◆ **PROBLEM DETAILS**:
Each record below must come back exactly as written; its pictures must not.

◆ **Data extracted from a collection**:
○ ○ ○ ○ ○
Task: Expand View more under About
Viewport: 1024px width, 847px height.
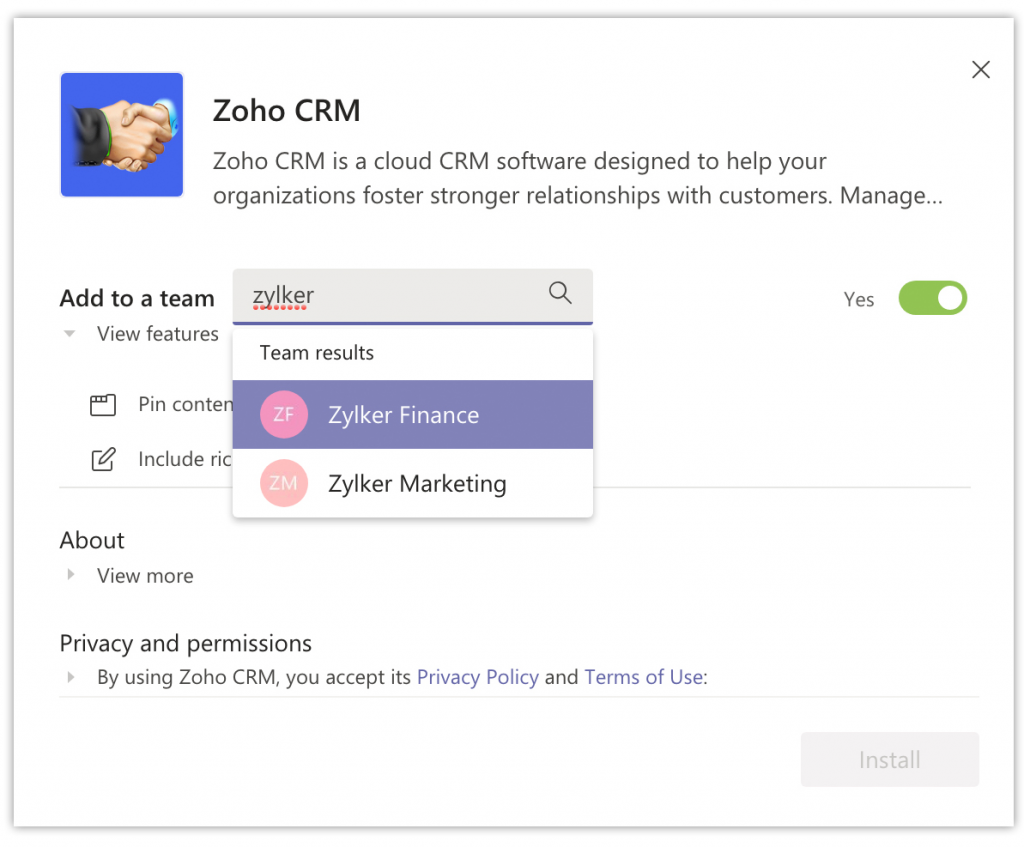Action: click(70, 575)
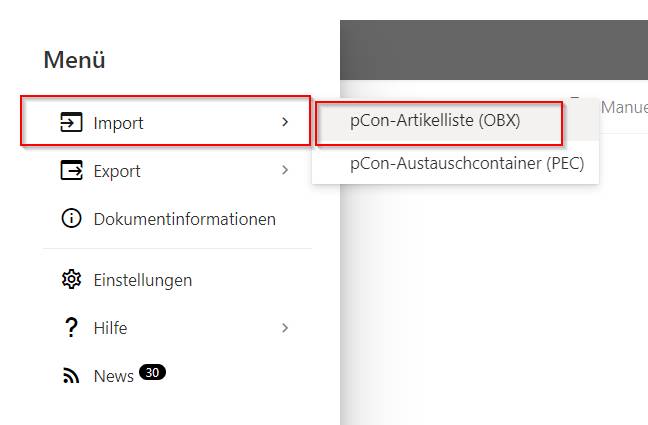Click the Hilfe question mark icon

click(x=71, y=327)
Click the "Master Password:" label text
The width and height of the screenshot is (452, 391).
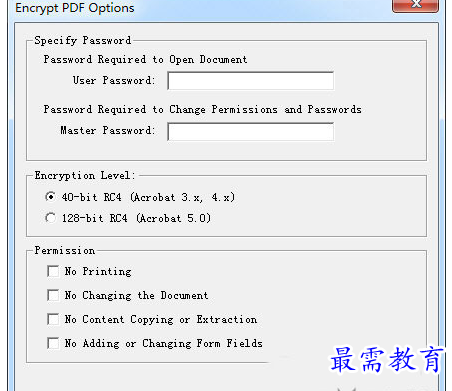[x=108, y=131]
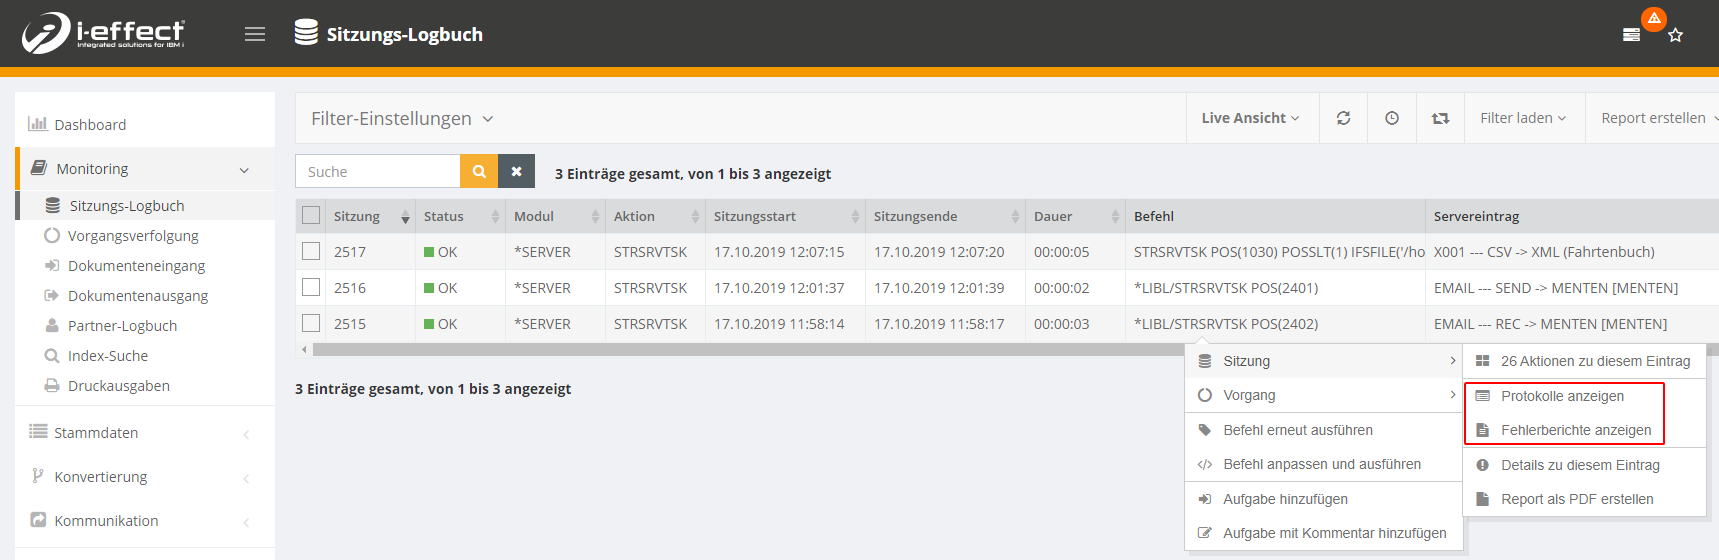Click the orange search magnifier button

479,171
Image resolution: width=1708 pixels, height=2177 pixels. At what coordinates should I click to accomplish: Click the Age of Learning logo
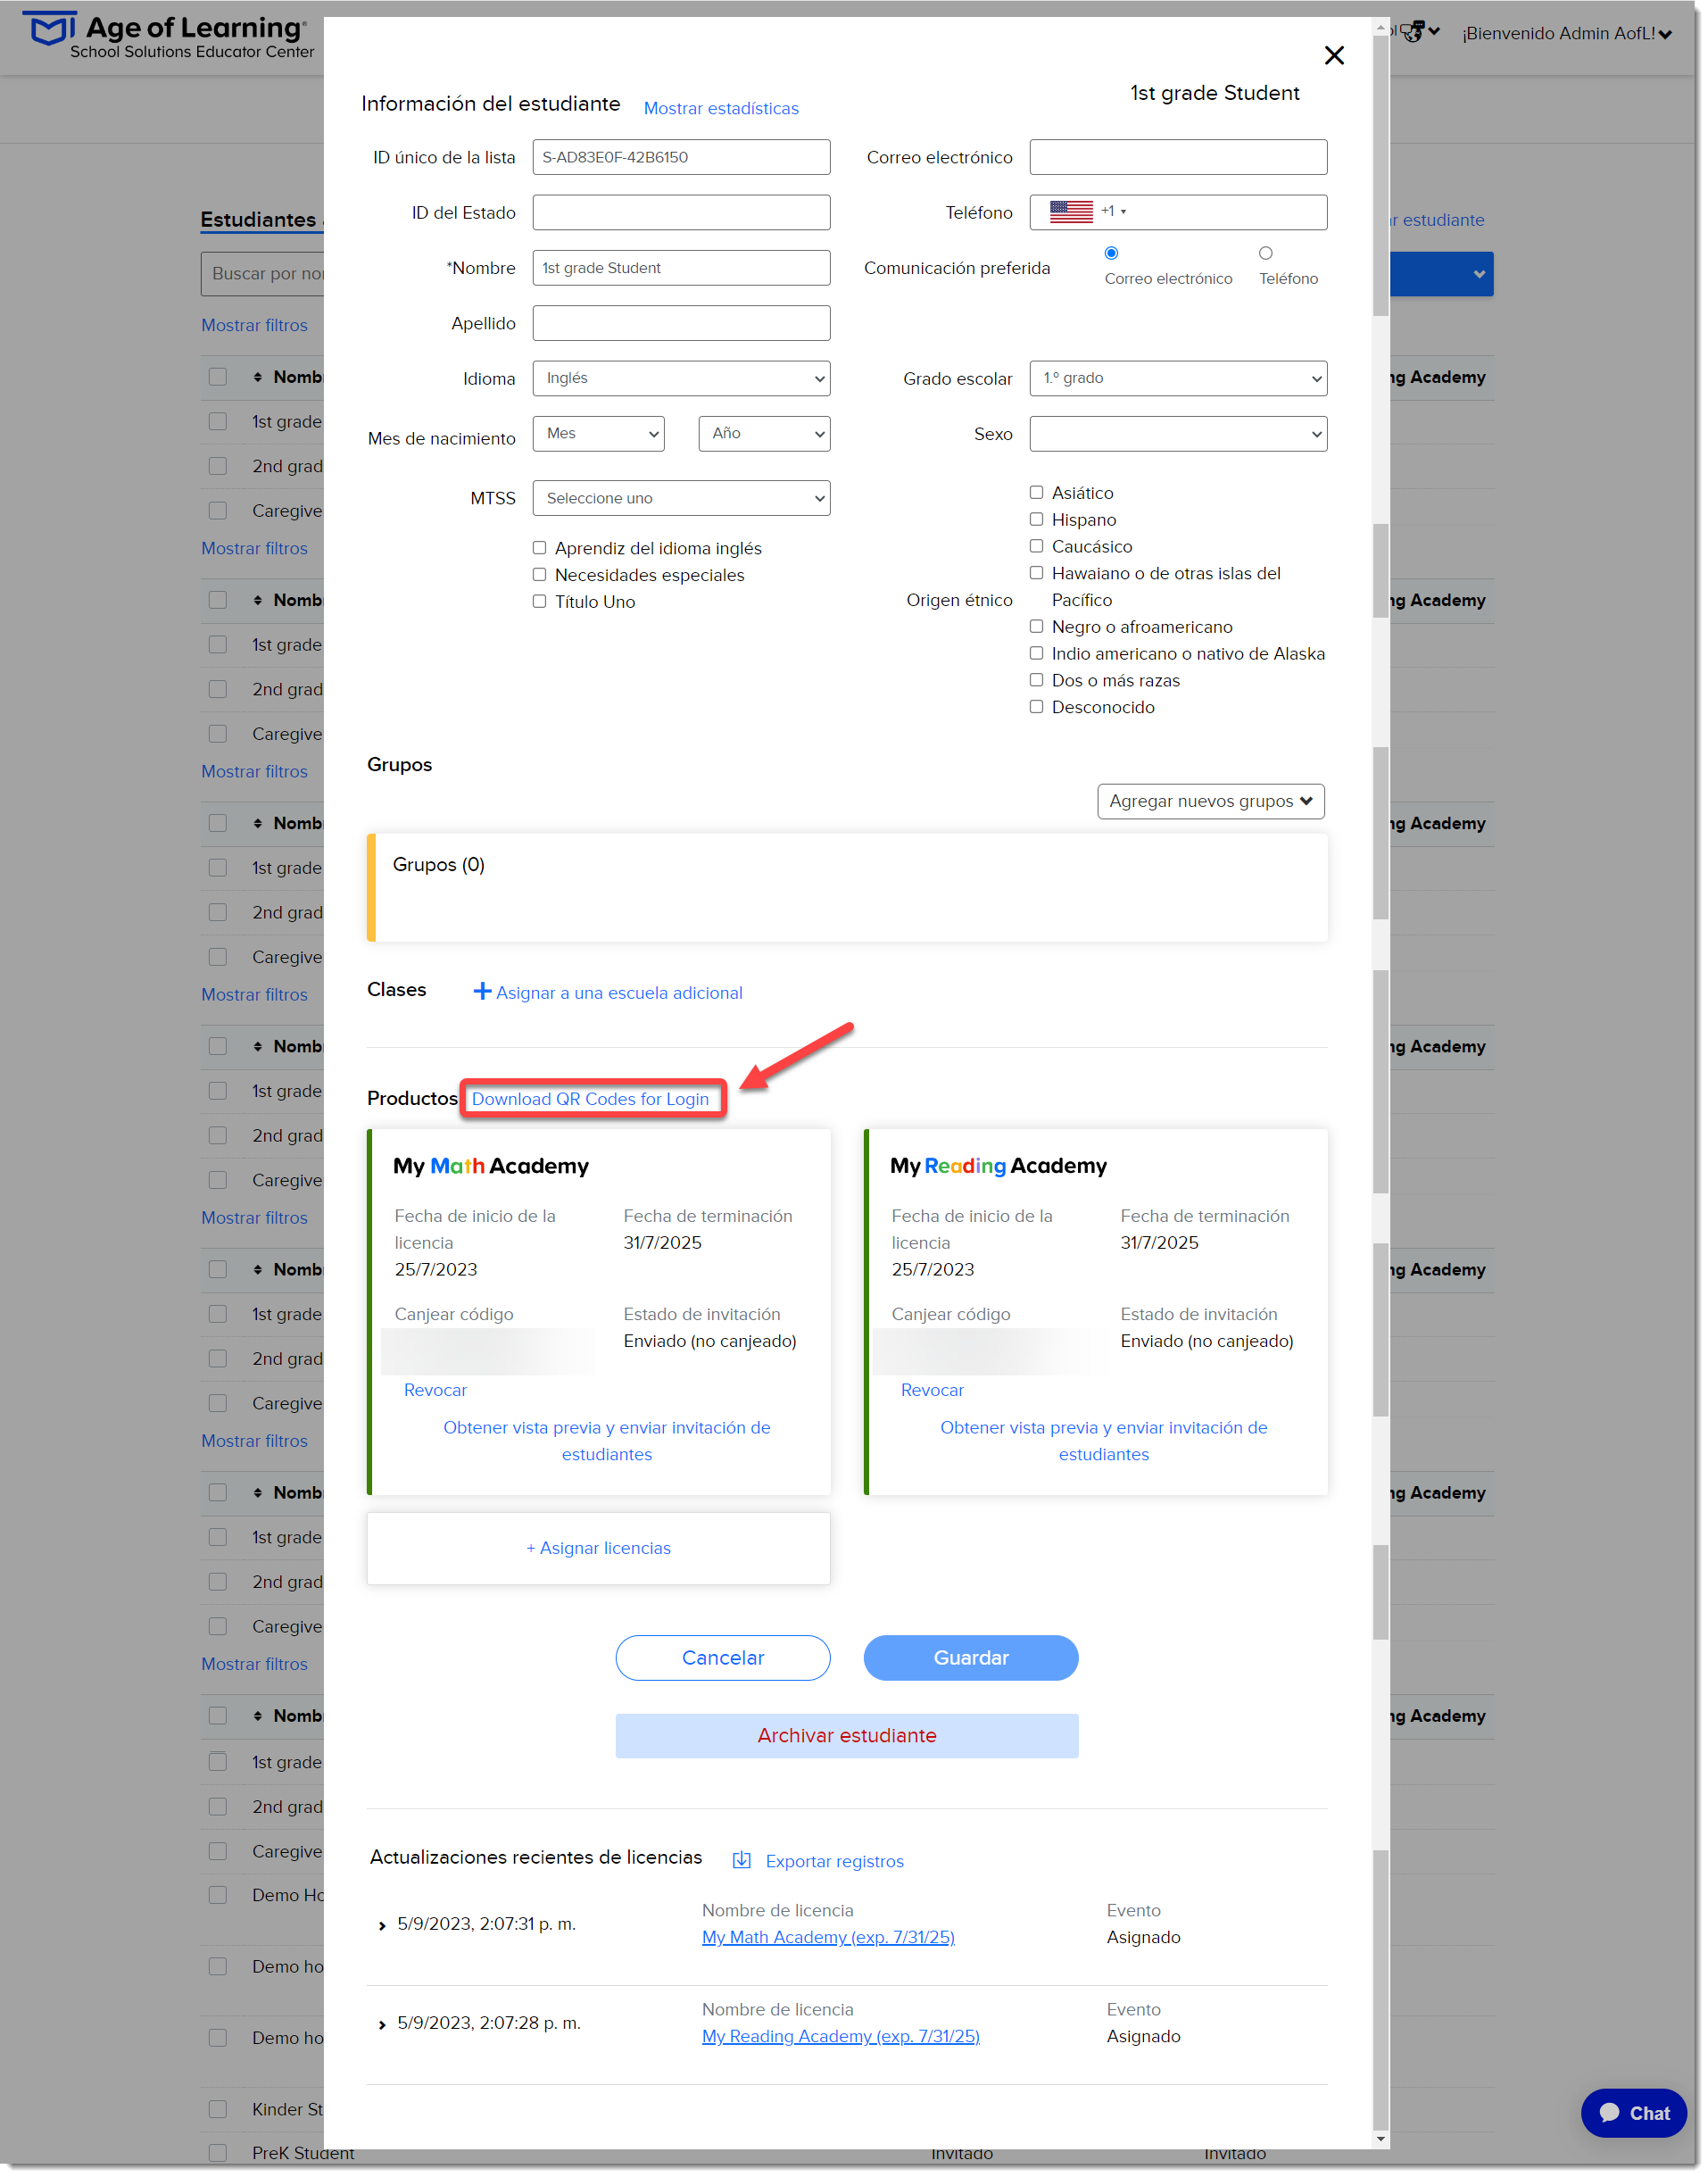click(168, 36)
○ ○ ○ ○ ○
◆ **RESULT OF THE TASK**:
Task: Expand View more under About
Viewport: 1024px width, 847px height.
Action: click(70, 575)
Click the Hilfe question mark icon

click(x=71, y=327)
Click the "Master Password:" label text
The width and height of the screenshot is (452, 391).
[x=108, y=131]
Click the orange search magnifier button

479,171
Image resolution: width=1708 pixels, height=2177 pixels. At what coordinates should I click to accomplish: Click the Age of Learning logo
click(168, 36)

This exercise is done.